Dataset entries
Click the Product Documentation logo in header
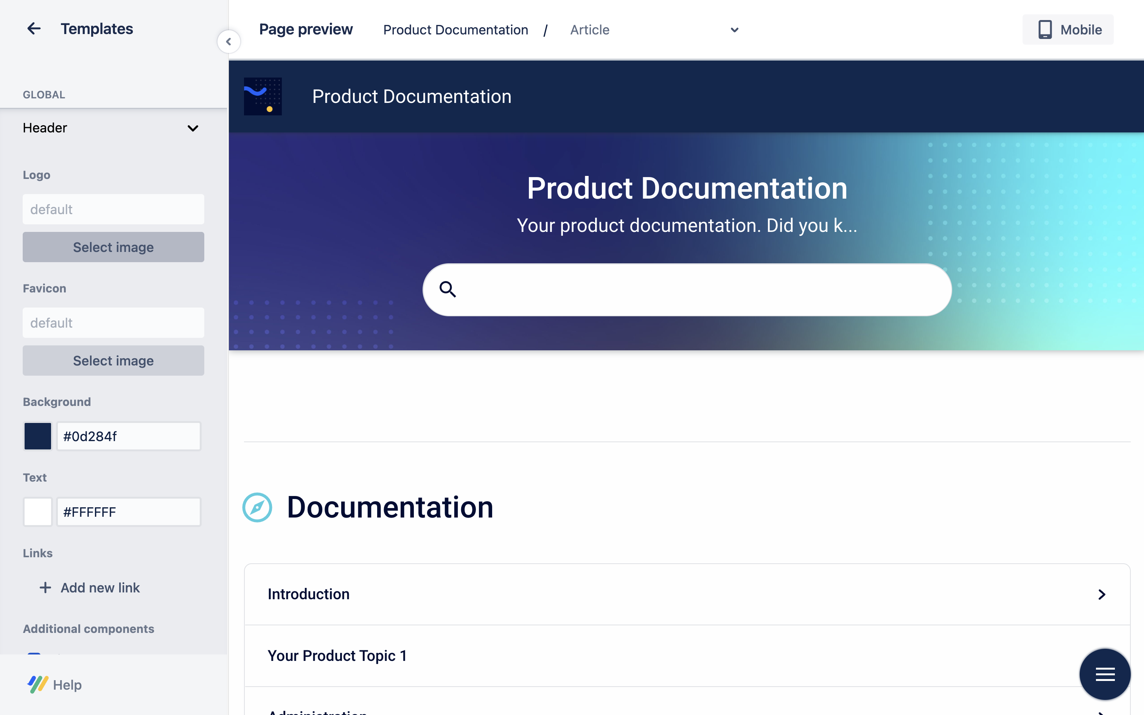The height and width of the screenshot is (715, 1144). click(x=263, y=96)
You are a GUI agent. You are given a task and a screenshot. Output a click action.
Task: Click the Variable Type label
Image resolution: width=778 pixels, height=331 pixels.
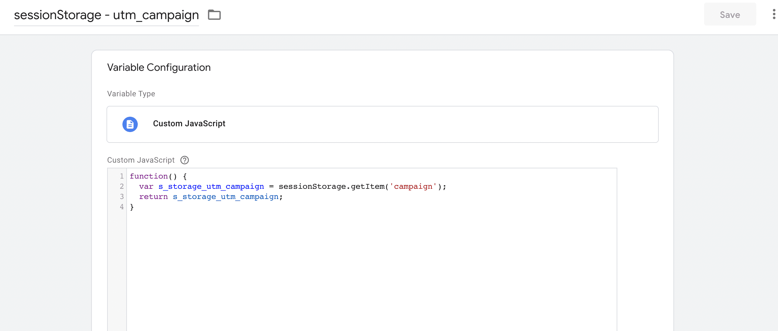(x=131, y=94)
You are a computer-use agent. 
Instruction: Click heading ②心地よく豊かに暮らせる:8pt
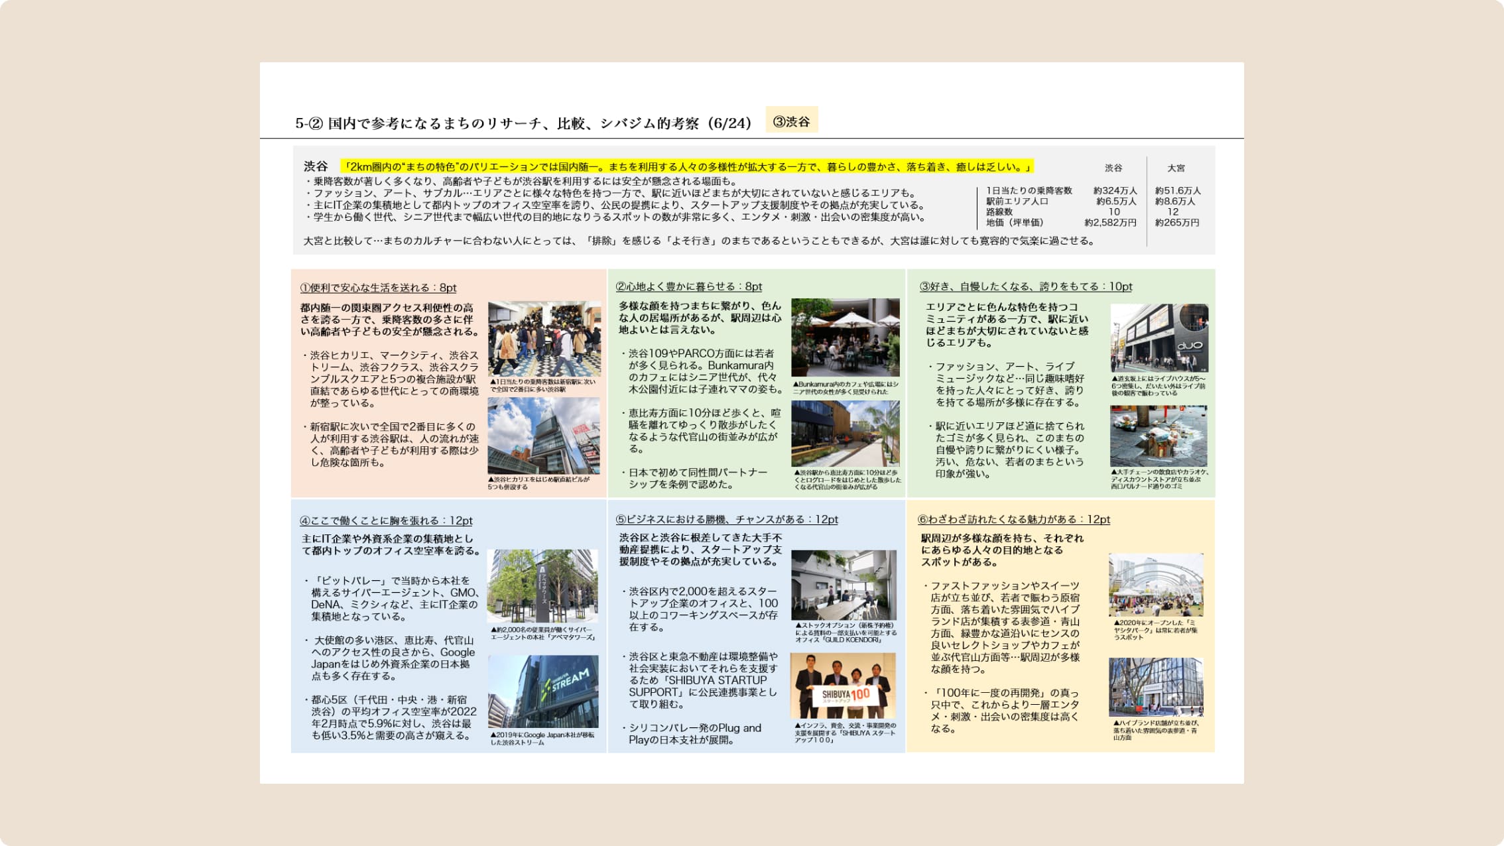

## WORK REQUEST:
Each of the entries above must be copied exactly, but the pictures stay out.

## ANSWER TO THE EXERCISE:
Click the Product Documentation logo in header
The height and width of the screenshot is (715, 1144). click(x=263, y=96)
You are a GUI agent. You are given a task and a screenshot. Output a click action.
Task: Click the Variable Type label
Image resolution: width=778 pixels, height=331 pixels.
(x=131, y=94)
You are a computer-use agent. 
Instruction: Click heading ②心地よく豊かに暮らせる:8pt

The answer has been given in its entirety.